A Sierre (Valais), 400 ouvriers des usines du groupe d’aluminium Alcan ont débrayé pendant une heure fin juin, pour exprimer leur désaccord à la suppression de 110 emplois. Quelque 150 collaborateurs du centre de distribution Rewe/Usego d’Egerkingen (Soleure), racheté par le discounter Denner, ont observé un arrêt de travail en octobre pour exiger que leur CCT soit reconduite.

Les médias n’ont pas été épargnés. Des employés de la Radio suisse romande ont manifesté début novembre à Lausanne contre des suppressions d’emplois. Chez Edipresse, le même motif a fait descendre dans la rue les journalistes de la «Tribune de Genève» en mai et ceux du quotidien vaudois «24 Heures» en septembre.

Record en 2004


Les conflits du travail se traduisant par des grèves restent toutefois relativement rares en Suisse. Le Secrétariat d’Etat à l’économie (seco), qui ne dispose pas encore de chiffres pour 2005, a enregistré en 2004 huit arrêts de travail d’une durée d’un ou plusieurs jours.

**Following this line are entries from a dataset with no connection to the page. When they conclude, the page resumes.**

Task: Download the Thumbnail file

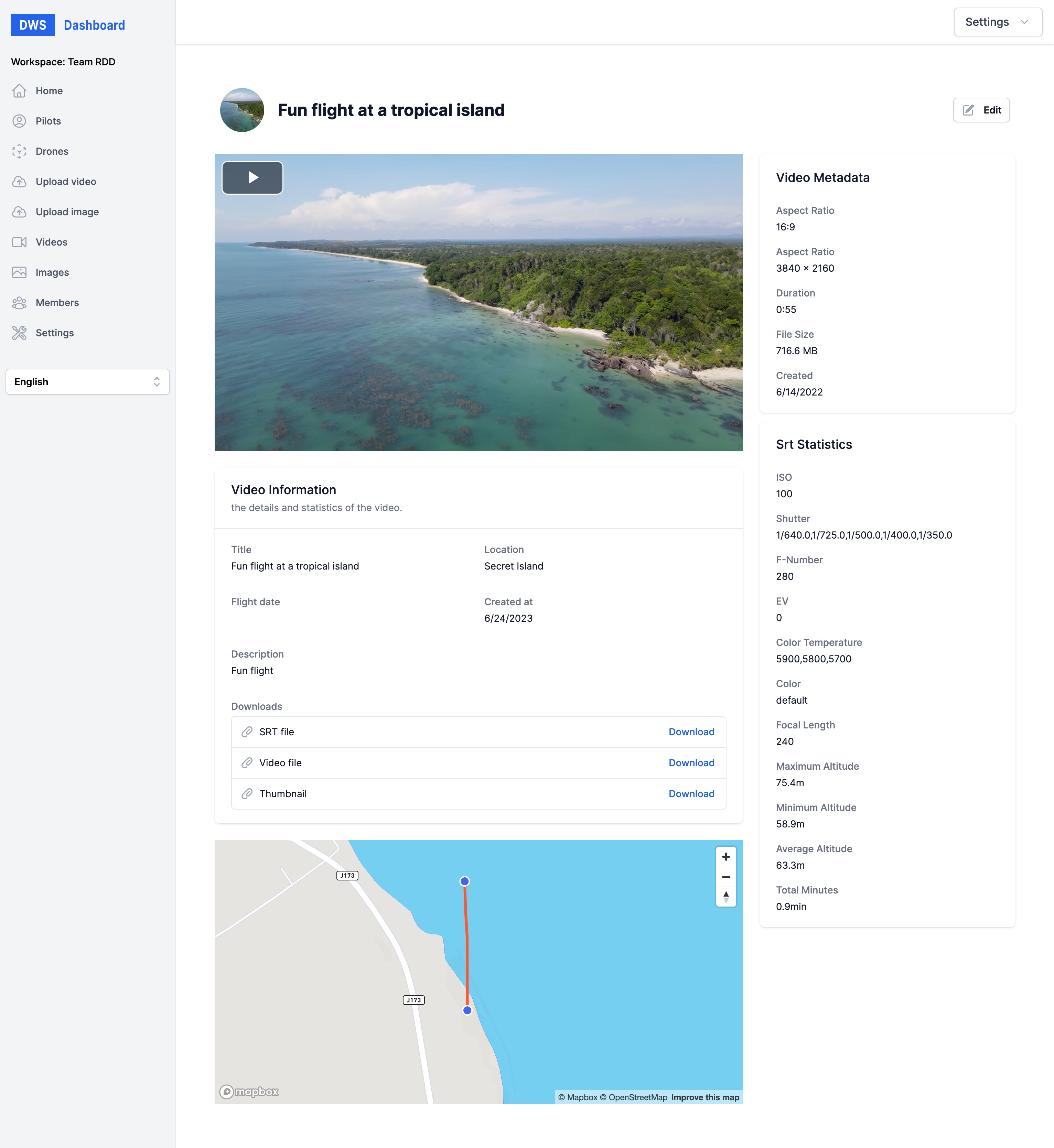Action: 691,793
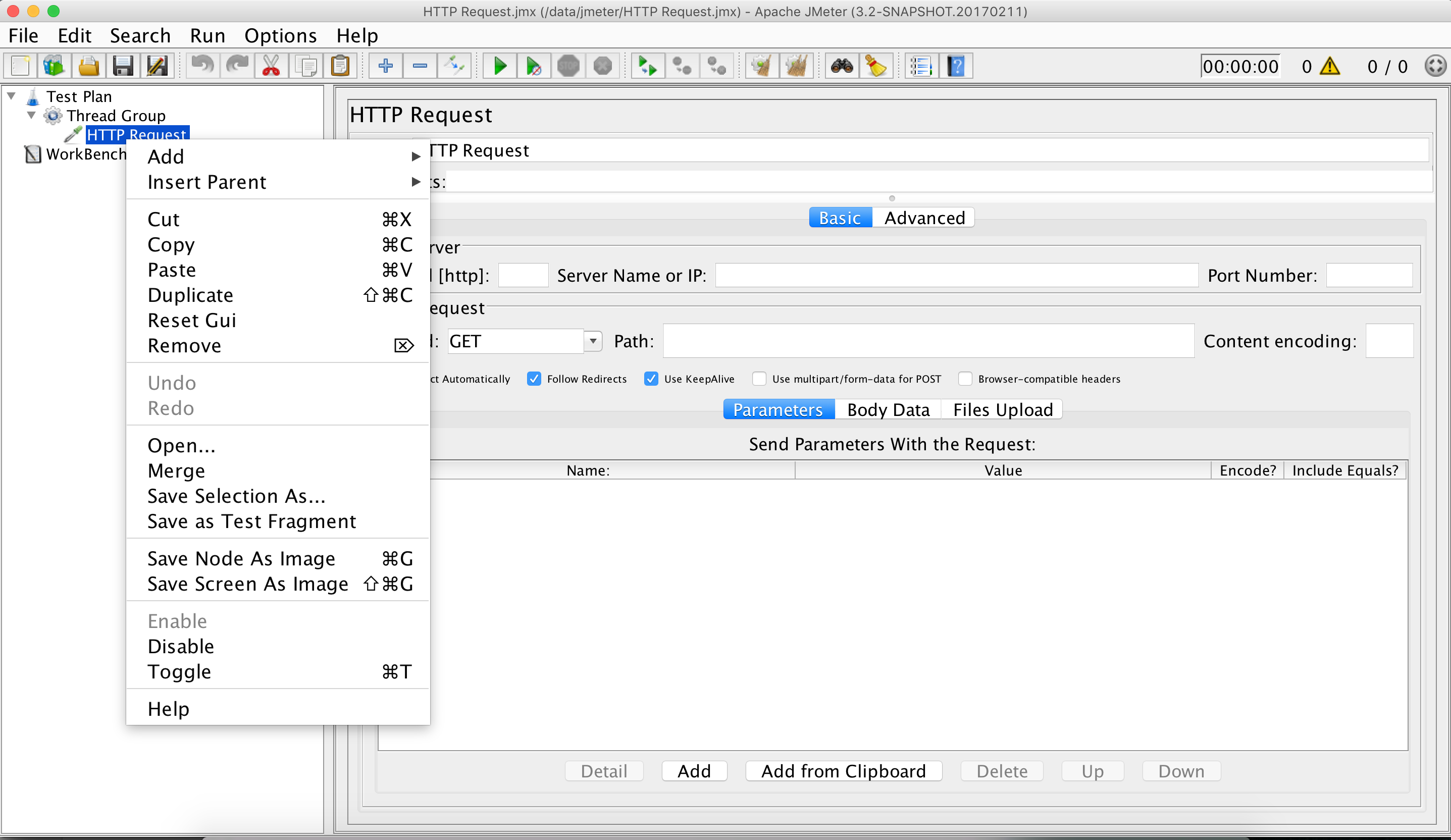Open the search dialog via binoculars icon
This screenshot has width=1451, height=840.
[841, 65]
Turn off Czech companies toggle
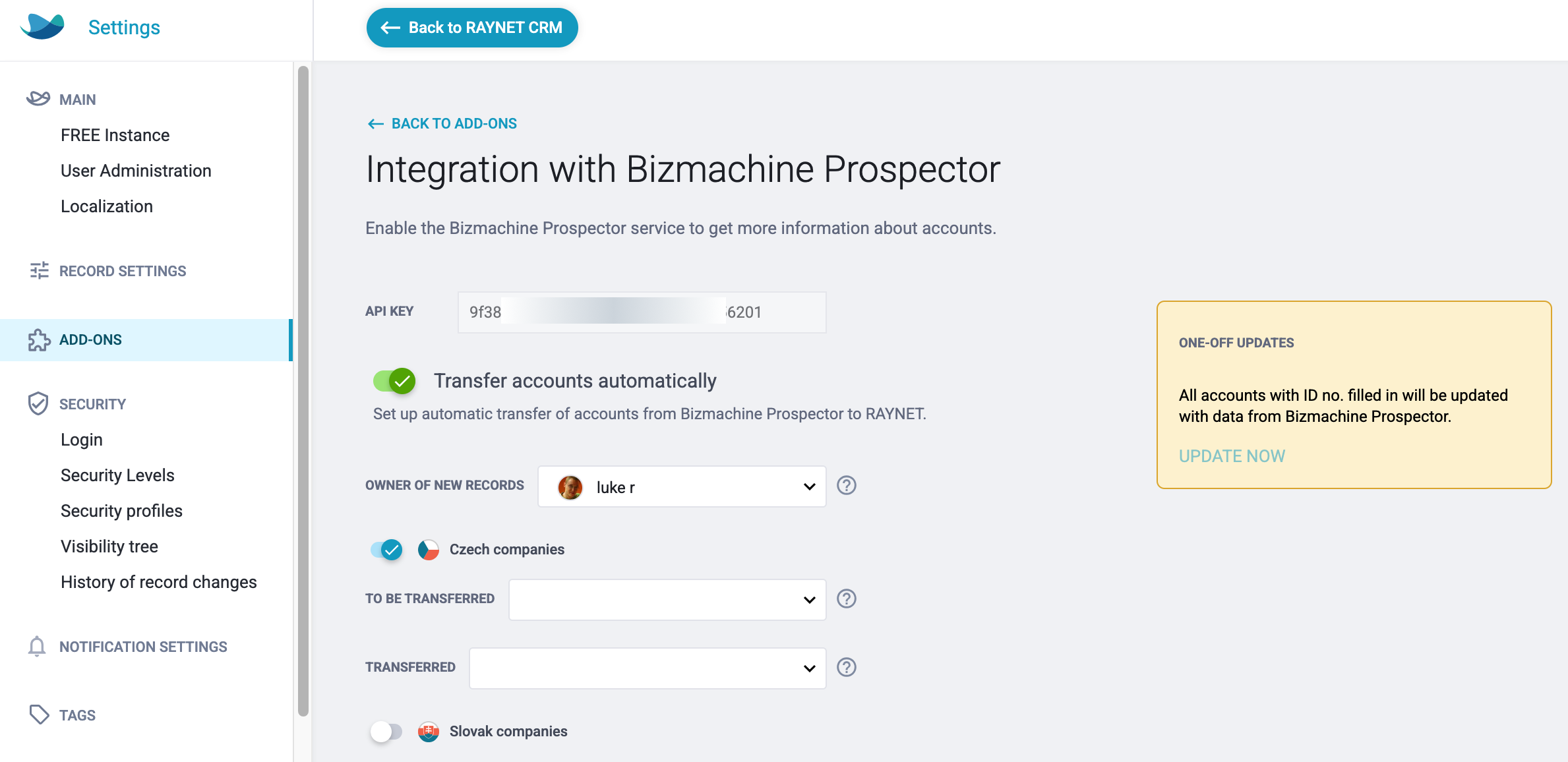Screen dimensions: 1568x762 pyautogui.click(x=386, y=549)
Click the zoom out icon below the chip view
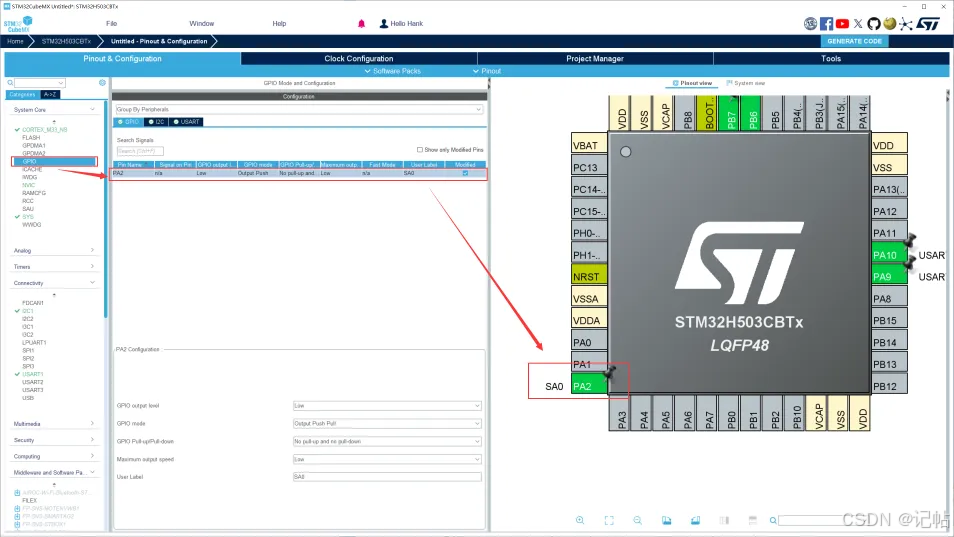 [x=638, y=520]
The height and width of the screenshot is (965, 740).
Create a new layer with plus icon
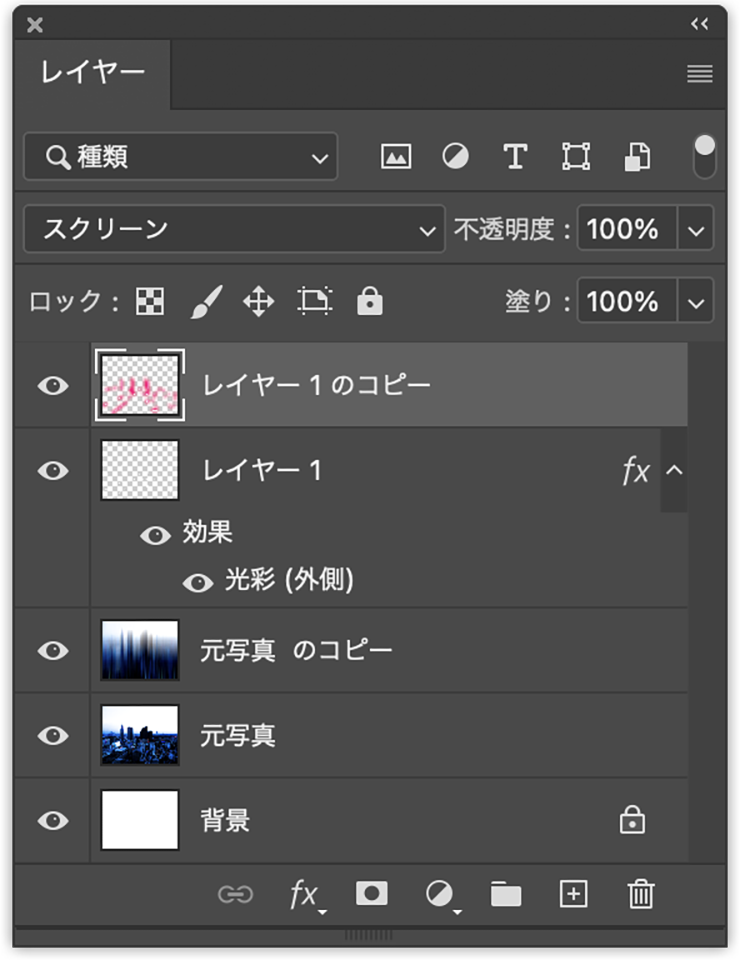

Le nombre de journées de travail perdues durant cette année, marquée par les grèves de trois semaines chez Filtrona à Crisser (Vaud) et de dix jours chez Swissmetal à Reconvilier (Jura bernois), s’est monté à 38’915.

Même si cela ne représente en gros que 0,03% du total des journées travaillées en une année dans le pays, le chiffre n’en constitue pas moins un record depuis le début des statistiques en 1984. Il est ainsi supérieur de plus d’un tiers au dernier record (24’719), qui remonte à 1998.

swissinfo et Anja Germond, ats

Entre 1990 et 1998 (derniers chiffres disponibles), les grèves ont fait perdre en moyenne à l’économie suisse 0,6 jours de travail par année pour 1000 travailleurs.
En comparaison, le nombre de jours perdus a été de:
4,8 en Allemagne,
23 en France,
42 aux Etats-Unis,
102 en Irlande,
177 en Italie,
217 au Canada.

(source: Benchmarking Deutschland, agence de promotion économique du gouvernement allemand)

– La votation populaire du 25 septembre sur l’extension de l’accord sur la libre circulation des personnes aux dix nouveaux membres de l’Union européenne a permis d’éviter de nombreux conflits du travail.

– Syndicats et patronats, qui souhaitaient que le peuple accepte cet objet, se sont rapidement mis d’accord sur certaines Conventions collectives de travail en vue de lutter contre la sous-enchère salariale qui pourrait résulter de l’arrivée de nouveaux travailleurs européens.

– Ce fut notamment le cas dans le secteur de la construction, chez Swisscom, dans l’hôtellerie et dans la restauration, des branches où les négociations sont en général plutôt musclées.